A Prologue by Buu Y: Boi Tran Art Gallery and the First Form of Art in Hue
Buu Y
Once no art exhibitions have been organized with their actual sense; there would not have been any complete, conventional conformality to the land and her history.
Hue has long been recognised as a place of refinement, of memory, and of inward measure. Its artistic life, however, did not always possess a space commensurate with its depth. The absence was not visible, yet it was felt, by artists, by visitors, and by the city itself.
In 1995, with the opening of Boi Tran Art Gallery at the Saigon Morin Hotel, that condition began to find its form. The moment did not assert itself as an event, nor did it seek to define a direction. It responded, instead, to something already present, yet unarticulated.
The inaugural exhibition gathered a generation of Vietnamese artists whose practices had shaped the country’s modern artistic language, Nguyen Trung, Hoang Dang Nhuan, Trinh Cong Son, Tran Van Thao, Do Hoang Tuong, Nguyen Tan Cuong, Hong Viet Dung, Do Quang Em, Dang Xuan Hoa, Ho Huu Thu, Truong Be, Vinh Phoi, Buu Chi, Dinh Cuong, Tran Luu Hau. Their presence marked not a culmination, but a recognition.
It was Professor Buu Y who gave this recognition its most enduring expression. Writing the prologue for the exhibition, he approached the gallery not as a structure, but as a necessity. His text remains one of the most precise reflections on the role of such a space, and is presented here in full:
Prologue
If there had not been any art exhibition, the artists would have missed something in connection with and on their own path, of which and what they have not been assured of themselves. Then, other clients and fans of art, who have come from parts of the world, would find somewhere for admiration and satisfaction; also the art partners would want to get in and into the colourful wings, from far away or back to this mossy green of recollection.
At different times, several art galleries have been born but not actually fulfilled and expected en masse.
How ungrateful is it?
Art painting exhibition is not as luxurious as what has been thought of by others. Typically it is a cultural approach, a model of flowery land, of the artful whispering in the future. Should it not have been a location for spiritual cultural rendez-vous for all ages, it would at least be a place for the ones who come to see it with silent, admiring contemplation.
How isn't it grateful?
Representing the land of cultural, art tradition and tourism and various schools, Hue has given birth to numerous talents with her famous mountain and river, and said to itself "stand up", and gotten confidence from everybody.
Once no art exhibitions have been organized with their actual sense, there would not have been any complete, conventional conformality to the land and her history.
Buu Y
What Buu Y articulated was not the emergence of a gallery, but the articulation of a condition. A city, in order to be complete, must recognise itself through form. Without such a space, something remains suspended, not absent, but unresolved.

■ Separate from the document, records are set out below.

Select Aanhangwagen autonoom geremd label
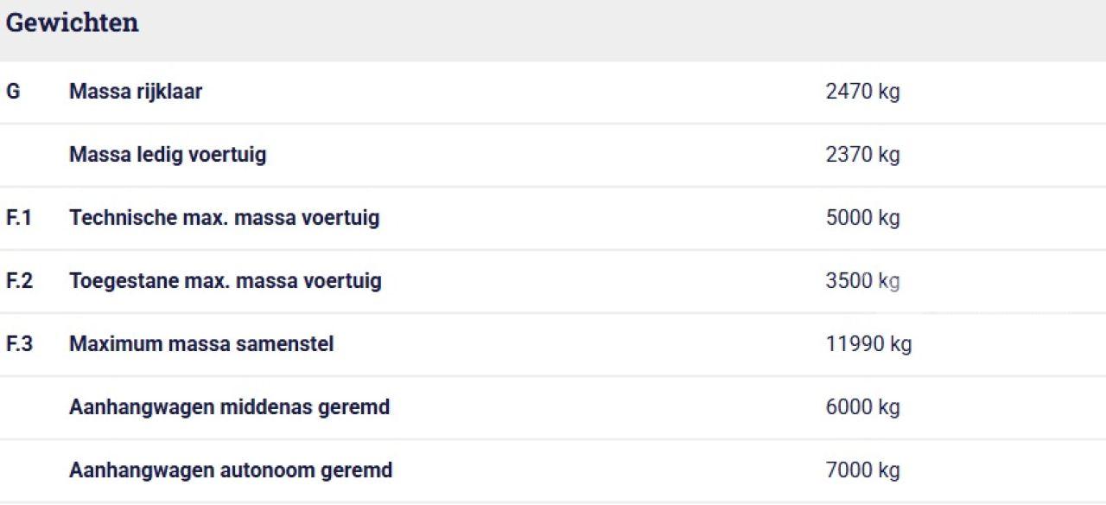 pos(231,470)
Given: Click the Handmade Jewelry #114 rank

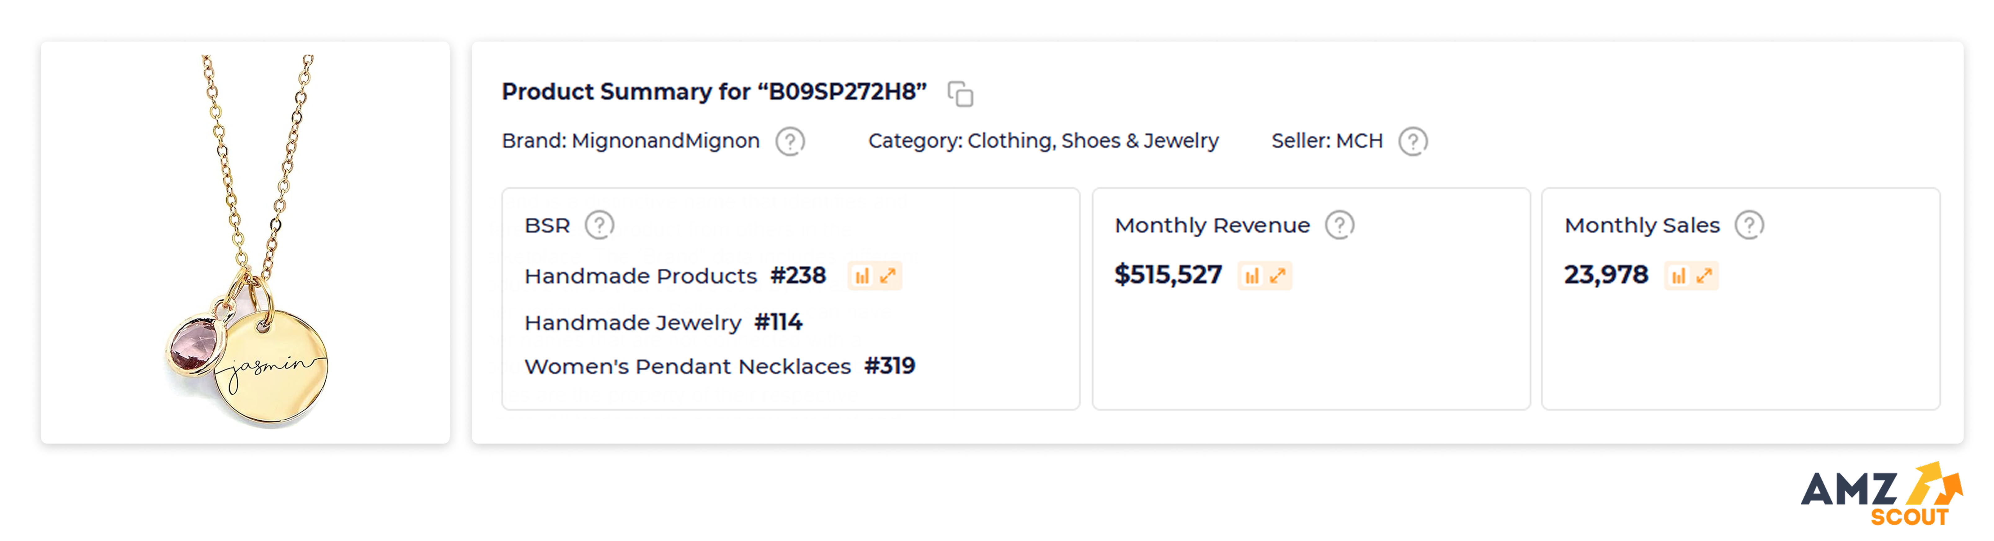Looking at the screenshot, I should point(663,323).
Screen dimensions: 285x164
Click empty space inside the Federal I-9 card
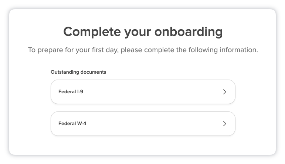coord(153,92)
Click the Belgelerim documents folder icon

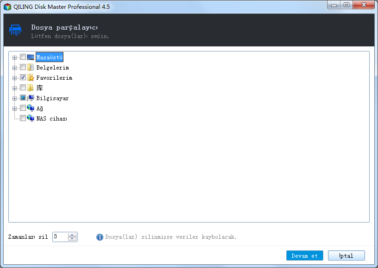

The gesture of Boi Tran, in establishing the gallery, did not seek to resolve this condition by assertion. It aligned with it. The gallery did not impose meaning upon Hue; it allowed Hue to become legible to itself.
Over time, this initial space extended into what is now Boi Tran Garden. The transformation is not one of expansion, but of continuity. The same principles remain. Architecture yields to landscape. Objects do not compete. Nothing is arranged for effect.
Here, art is not elevated, nor diminished. It is allowed to remain. The visitor is not guided, but received. Time is not compressed, but permitted to unfold.